Ad un certo punto però, Allison scopre di essere incinta, ed è la proverbiale goccia che fa traboccare il vaso. Decide infatti di fare i bagagli e di andarsene. Lascia tutto e tutti e se ne va verso nord, a Reno. Questa città non è nuova nei romanzi di Vlautin, il che ha senso considerato che è la sua città natale. Qui Allison dovrà decidere cosa fare con il bambino che le sta crescendo in pancia e poi vivere con le conseguenze di questa scelta. Cercando sempre di tenere sotto controllo la sua dipendenza e vivendo sempre con la paura che Jimmy possa un giorno materializzarsi alla sua porta. Una sorta di percorso, di romanzo di formazione che si conclude con una scena che sembra ispirata dal finale di “Fight Club”: “Sentirono l’esplosione delle cariche e, all’improvviso, i due palazzi crollarono in una montagna di detriti. In meno di un minuto era tutto finito. C’erano solo polvere e pezzi di cemento e metallo. La folla era rimasta in piedi a guardare lo spettacolo, alcuni lanciavano grida di gioia”.
Come per gli altri suoi libri, la narrativa è fluida e scorre con una facilità che solo gli scrittori di talento hanno, i capitoli sono abbastanza brevi, il punto di vista è quello di Allison e i personaggi che incontra hanno spesso storie altrettanto tragiche e difficili che in qualche modo la fanno sentire meno sola. Lo stile è secco, diretto, non filtrato, duro ma efficace, ci fa veramente entrare nelle squallide atmosfere di periferia che descrive.
Il paragone con Steinbeck è abbastanza scontato ma non per questo meno accurato, considerato però che Vlautin è pure un musicista, fa infatti parte della band “Richmond Fontaine” con la quale ha pubblicato 14 album dalla metà degli anni ’90, non possiamo non evitare di pensare che abbia preso ispirazione dagli altri grandi narratori della società americana, come Woody Guthrie, Bob Dylan, Bruce Springsteen e per sua stessa ammissione, anche Shane McGowan, storico leader dei “The Pogues” e che di dipendenza da alcool ne sa qualcosa anche lui.
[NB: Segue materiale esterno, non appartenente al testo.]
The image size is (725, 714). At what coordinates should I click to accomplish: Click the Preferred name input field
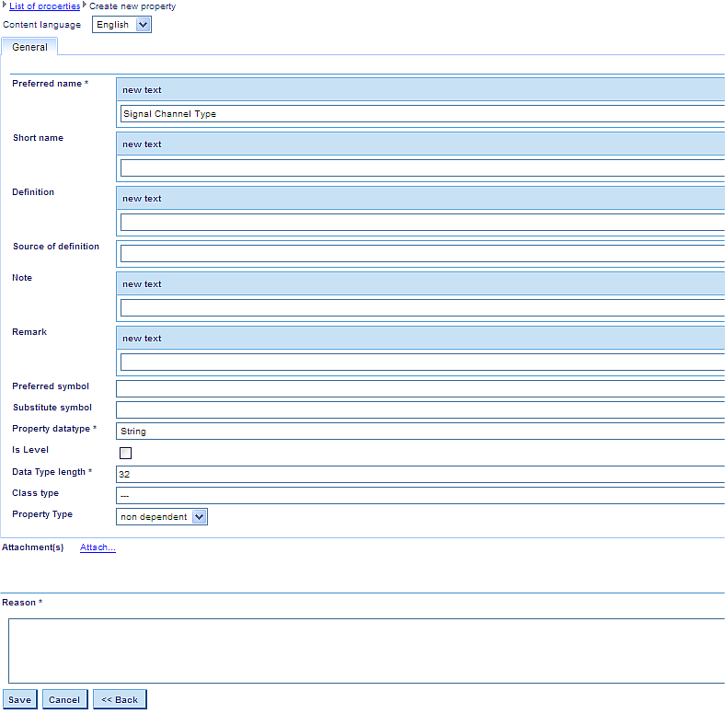pyautogui.click(x=421, y=114)
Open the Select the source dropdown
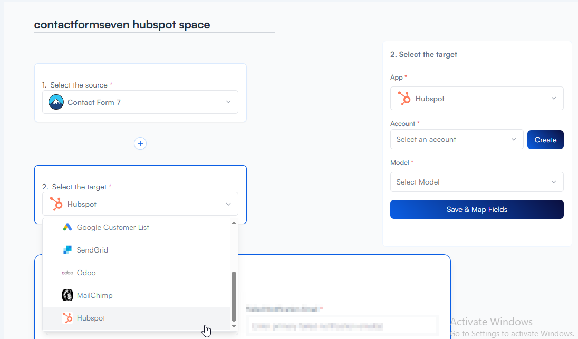This screenshot has width=578, height=339. click(x=140, y=102)
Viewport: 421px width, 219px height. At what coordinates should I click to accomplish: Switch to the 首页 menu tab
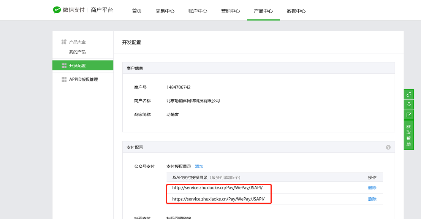[136, 11]
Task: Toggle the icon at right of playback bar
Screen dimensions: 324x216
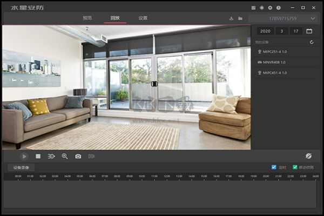Action: click(x=308, y=156)
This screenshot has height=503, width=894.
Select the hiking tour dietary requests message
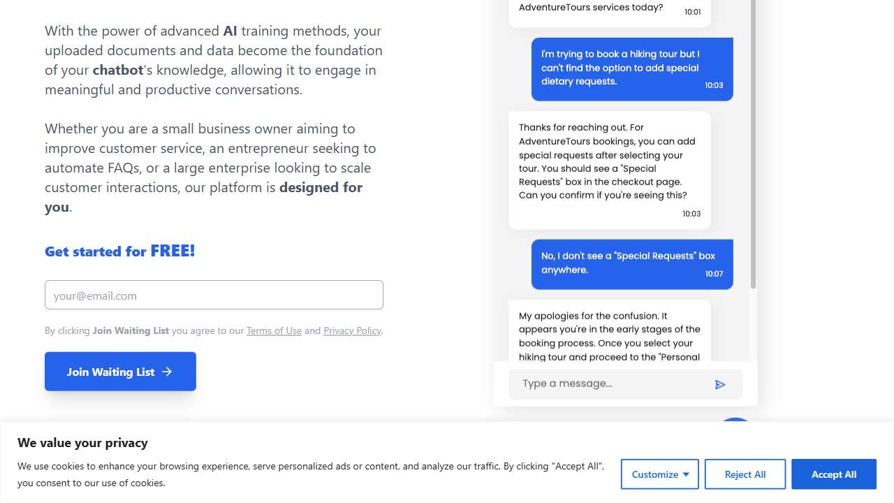(631, 68)
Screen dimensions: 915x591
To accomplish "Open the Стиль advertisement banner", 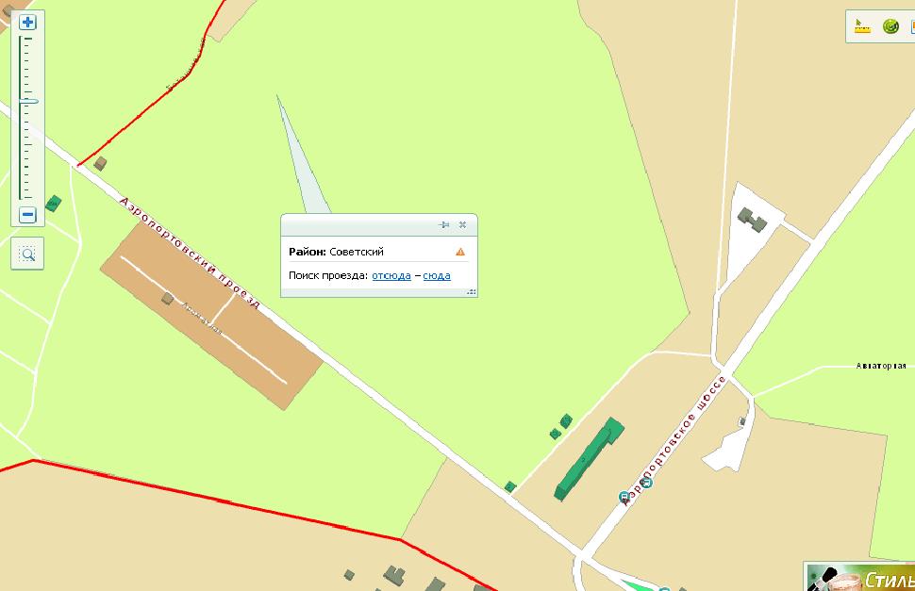I will [x=859, y=577].
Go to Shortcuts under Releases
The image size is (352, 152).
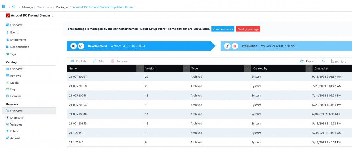coord(16,118)

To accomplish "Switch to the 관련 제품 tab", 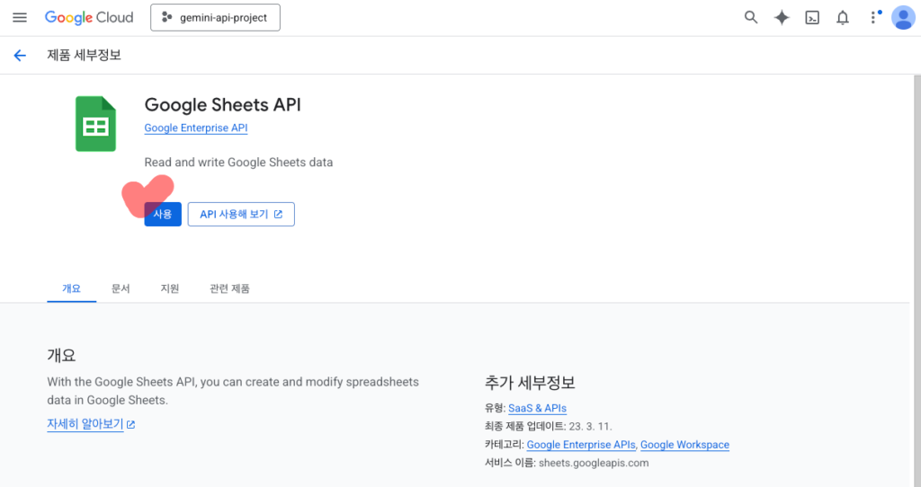I will click(229, 288).
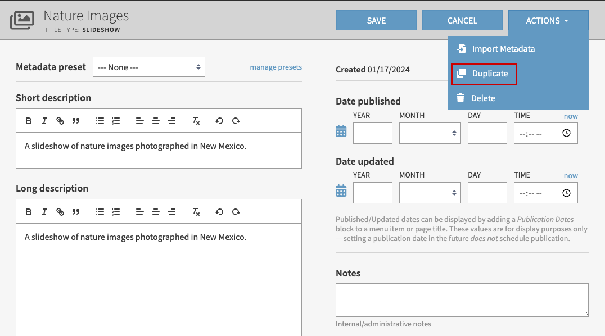Screen dimensions: 605x336
Task: Open calendar picker for Date published
Action: click(x=341, y=131)
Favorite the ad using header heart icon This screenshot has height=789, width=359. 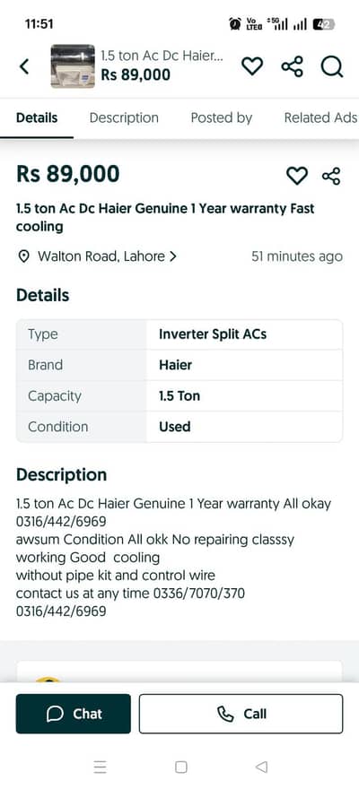coord(252,66)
Un libro che di certo non si può definire felice e spensierato, un libro che, come gli altri di Vlautin, scava a fondo nelle crepe sociali degli Stati Uniti contemporanei e ne tira fuori tutto lo sporco accumulato negli ultimi decenni e che un giorno dovrà forse essere affrontato in qualche modo. Lo consiglio a tutti gli appassionati della classica letteratura americana e a chi ancora crede che il sogno americano esista.
Edizione esaminata e brevi note
Willy Vlautin, nato e cresciuto a Reno, in Nevada, è uno scrittore e musicista (leader dei Richmond Fontaine, ora membro dei Delines). È autore di sei romanzi: Motel Life (Jimenez 2020), Verso Nord (Jimenez 2022), La ballata di Charley Thompson (Mondadori 2014), Io sarò qualcuno (Jimenez 2018), The Free e La notte arriva sempre (Jimenez 2019 e 2021). Da La ballata di Charley Thompson è stato tratto il film Lean on Pete di Andrew Haigh, uscito negli Stati Uniti nel 2017; da The Motel Life è stato tratto il film omonimo (2012) diretto dai fratelli Alan e Gabe Polsky, con protagonisti Emile Hirsch e Stephen Dorff. Il film è stato presentato in concorso al Festival Internazionale del Film di Roma 2012, dove ha vinto il Premio del pubblico e il Premio per la miglior sceneggiatura. Nel 2019, con Io sarò qualcuno, è stato finalista al Pen/Faulkner Award, uno dei più prestigiosi premi letterari degli Stati Uniti.
Willy Vlautin, “Verso Nord”, traduzione di Alessandro Agus, Jimenez Edizioni, Roma 2022.